> **Brief A**: Copy out the records word for word, from the line containing "Click the calendar icon beside Early Bird" through the end of the records.

Well, there are plenty of times when you can choose not to go out to face the world. Just taking a stay-cation to another level, not even going out of the house is something most of us might not consider doing but it is possible to conquer the world while in your bathrobe at home. Needless to say, as we are connected by so many devices to the internet it really is not as solitary as it once was to be all day in your terry bathrobe. You can be a bathrobe CEO and conduct your business on your PC, smartphone, but you better make sure your contacts do not see you in the robe or they will be jealous, or maybe not take you seriously. Someone in a bathrobe all day is having it both ways, that might not fly with others.

> **Brief B**: Do these statements agree with the text on staying home in a bathrobe? Answer yes or no for each, and quote the words of the text that decide it. (i) Spending all day at home in a bathrobe is as solitary as it once was. (ii) A bathrobe CEO can conduct business on a PC or smartphone. (iii) Contacts who see you in the robe might not take you seriously.

Data on locating visible targets
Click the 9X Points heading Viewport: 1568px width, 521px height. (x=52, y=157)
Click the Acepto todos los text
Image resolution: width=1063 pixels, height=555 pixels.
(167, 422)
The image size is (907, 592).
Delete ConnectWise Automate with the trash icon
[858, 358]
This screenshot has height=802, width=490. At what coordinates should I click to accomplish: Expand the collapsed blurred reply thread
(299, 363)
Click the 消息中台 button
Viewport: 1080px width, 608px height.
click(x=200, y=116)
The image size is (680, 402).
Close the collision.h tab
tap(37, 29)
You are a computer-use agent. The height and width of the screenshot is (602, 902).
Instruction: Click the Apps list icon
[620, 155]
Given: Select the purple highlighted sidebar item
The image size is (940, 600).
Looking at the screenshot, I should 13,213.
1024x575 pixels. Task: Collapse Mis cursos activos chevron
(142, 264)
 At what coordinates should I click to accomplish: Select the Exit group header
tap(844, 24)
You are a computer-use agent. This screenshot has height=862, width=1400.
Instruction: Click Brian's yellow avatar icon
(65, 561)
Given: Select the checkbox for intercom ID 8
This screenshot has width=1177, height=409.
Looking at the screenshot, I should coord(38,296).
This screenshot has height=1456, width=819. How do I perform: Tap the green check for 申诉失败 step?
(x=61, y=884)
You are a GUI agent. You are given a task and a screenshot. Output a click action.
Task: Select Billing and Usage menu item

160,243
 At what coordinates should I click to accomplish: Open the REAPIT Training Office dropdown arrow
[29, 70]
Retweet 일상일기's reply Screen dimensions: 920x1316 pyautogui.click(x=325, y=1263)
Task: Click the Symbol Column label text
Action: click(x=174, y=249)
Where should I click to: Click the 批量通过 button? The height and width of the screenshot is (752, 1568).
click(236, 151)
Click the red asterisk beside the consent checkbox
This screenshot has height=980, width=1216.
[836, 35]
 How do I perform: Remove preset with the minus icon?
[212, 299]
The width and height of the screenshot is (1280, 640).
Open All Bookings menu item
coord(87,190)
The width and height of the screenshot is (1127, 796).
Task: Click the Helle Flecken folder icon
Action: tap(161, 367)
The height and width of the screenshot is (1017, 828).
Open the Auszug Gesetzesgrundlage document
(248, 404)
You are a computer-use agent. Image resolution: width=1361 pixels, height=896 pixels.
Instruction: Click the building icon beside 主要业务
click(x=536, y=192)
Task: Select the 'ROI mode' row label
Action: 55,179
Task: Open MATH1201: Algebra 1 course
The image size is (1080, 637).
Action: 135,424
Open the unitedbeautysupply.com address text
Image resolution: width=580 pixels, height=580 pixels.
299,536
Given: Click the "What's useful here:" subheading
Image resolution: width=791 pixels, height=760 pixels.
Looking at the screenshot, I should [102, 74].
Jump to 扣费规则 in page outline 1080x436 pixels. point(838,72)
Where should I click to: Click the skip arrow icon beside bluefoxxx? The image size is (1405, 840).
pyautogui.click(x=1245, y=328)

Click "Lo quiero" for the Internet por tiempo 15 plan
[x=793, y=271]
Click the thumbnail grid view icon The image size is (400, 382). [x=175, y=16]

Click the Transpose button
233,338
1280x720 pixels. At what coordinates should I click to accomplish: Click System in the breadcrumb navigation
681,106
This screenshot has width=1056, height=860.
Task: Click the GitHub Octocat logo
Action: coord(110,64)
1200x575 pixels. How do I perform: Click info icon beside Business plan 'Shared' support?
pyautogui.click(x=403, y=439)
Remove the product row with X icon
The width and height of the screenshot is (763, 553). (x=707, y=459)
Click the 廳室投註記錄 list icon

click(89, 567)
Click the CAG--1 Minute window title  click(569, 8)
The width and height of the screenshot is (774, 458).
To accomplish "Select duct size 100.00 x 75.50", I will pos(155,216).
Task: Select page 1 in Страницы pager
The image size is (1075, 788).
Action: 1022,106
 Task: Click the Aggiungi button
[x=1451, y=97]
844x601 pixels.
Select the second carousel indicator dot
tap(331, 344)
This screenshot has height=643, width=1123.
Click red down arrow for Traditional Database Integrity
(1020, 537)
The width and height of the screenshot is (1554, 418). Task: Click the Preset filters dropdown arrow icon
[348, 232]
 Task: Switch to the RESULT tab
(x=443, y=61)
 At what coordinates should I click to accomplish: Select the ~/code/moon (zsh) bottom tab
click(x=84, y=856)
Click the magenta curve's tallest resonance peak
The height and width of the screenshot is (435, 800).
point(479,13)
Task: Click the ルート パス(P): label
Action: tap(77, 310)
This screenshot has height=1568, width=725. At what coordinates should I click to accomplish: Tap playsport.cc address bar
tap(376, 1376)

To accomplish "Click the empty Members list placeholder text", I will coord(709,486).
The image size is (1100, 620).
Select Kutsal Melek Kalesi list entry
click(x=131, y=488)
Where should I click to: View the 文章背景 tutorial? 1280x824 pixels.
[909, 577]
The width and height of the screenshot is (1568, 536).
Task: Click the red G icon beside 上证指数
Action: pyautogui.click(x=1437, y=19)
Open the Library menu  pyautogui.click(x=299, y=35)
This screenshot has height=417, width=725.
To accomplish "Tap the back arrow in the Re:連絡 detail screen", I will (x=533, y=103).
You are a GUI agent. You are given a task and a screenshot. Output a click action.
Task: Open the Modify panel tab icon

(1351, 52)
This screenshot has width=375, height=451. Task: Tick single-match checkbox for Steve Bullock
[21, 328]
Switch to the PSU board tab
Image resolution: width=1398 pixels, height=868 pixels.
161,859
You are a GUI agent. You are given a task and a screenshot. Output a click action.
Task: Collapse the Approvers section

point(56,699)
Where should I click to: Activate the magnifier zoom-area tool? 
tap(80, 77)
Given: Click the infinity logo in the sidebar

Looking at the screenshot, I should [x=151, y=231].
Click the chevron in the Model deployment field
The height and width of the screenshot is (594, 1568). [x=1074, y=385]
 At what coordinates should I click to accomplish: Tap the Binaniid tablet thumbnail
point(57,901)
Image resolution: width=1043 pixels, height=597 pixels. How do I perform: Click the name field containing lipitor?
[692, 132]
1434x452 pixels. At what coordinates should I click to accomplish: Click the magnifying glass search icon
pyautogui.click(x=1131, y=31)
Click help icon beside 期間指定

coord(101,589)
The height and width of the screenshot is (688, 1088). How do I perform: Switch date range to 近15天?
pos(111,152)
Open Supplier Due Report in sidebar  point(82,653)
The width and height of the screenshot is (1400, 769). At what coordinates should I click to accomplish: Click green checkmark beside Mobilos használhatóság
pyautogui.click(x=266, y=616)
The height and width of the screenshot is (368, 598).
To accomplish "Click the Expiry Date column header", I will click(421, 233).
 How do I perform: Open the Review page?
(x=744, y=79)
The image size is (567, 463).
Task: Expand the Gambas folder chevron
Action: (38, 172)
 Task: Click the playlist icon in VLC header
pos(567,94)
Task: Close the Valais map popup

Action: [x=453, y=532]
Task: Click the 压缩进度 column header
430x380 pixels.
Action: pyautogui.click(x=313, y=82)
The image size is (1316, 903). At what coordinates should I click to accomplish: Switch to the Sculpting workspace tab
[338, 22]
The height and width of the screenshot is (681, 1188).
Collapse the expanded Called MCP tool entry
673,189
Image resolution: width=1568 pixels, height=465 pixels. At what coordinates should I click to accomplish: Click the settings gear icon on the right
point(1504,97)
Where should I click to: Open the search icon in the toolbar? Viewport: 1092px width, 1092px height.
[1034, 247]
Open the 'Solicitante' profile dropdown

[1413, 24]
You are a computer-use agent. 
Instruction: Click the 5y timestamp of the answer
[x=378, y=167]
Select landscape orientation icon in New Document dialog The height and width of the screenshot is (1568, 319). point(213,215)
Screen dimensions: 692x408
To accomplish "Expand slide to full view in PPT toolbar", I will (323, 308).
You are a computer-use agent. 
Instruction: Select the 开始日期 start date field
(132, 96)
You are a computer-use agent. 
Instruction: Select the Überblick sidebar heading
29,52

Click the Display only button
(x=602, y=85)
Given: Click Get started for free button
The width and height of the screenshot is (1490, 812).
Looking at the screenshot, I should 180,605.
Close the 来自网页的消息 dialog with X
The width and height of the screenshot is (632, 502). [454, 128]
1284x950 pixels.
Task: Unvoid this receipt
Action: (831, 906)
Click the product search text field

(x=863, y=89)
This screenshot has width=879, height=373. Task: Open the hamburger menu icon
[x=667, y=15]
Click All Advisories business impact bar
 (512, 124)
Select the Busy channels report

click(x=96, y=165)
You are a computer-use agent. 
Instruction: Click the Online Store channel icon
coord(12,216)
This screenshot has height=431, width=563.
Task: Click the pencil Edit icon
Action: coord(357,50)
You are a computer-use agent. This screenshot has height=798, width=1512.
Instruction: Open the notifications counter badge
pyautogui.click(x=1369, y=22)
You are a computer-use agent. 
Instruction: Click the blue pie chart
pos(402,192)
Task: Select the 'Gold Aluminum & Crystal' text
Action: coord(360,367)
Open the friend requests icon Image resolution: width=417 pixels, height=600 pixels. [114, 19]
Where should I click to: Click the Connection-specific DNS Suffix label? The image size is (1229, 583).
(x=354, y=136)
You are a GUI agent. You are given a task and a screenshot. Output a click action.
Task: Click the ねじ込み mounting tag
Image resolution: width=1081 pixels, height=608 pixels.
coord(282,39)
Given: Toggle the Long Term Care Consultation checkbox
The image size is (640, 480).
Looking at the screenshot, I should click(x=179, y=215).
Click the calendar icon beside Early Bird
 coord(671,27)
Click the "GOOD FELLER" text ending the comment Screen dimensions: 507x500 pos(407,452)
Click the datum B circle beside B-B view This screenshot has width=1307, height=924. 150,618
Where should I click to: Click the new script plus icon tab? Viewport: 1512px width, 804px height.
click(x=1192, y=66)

> **Written reply A**:
Click the calendar icon beside Early Bird
 coord(671,27)
Click the "GOOD FELLER" text ending the comment Screen dimensions: 507x500 pos(407,452)
Click the datum B circle beside B-B view This screenshot has width=1307, height=924. 150,618
Where should I click to: Click the new script plus icon tab? Viewport: 1512px width, 804px height.
click(x=1192, y=66)

> **Written reply B**:
(i) No: "it really is not as solitary as it once was to be all day in your terry bathrobe"
(ii) Yes: "You can be a bathrobe CEO and conduct your business on your PC, smartphone"
(iii) Yes: "or they will be jealous, or maybe not take you seriously"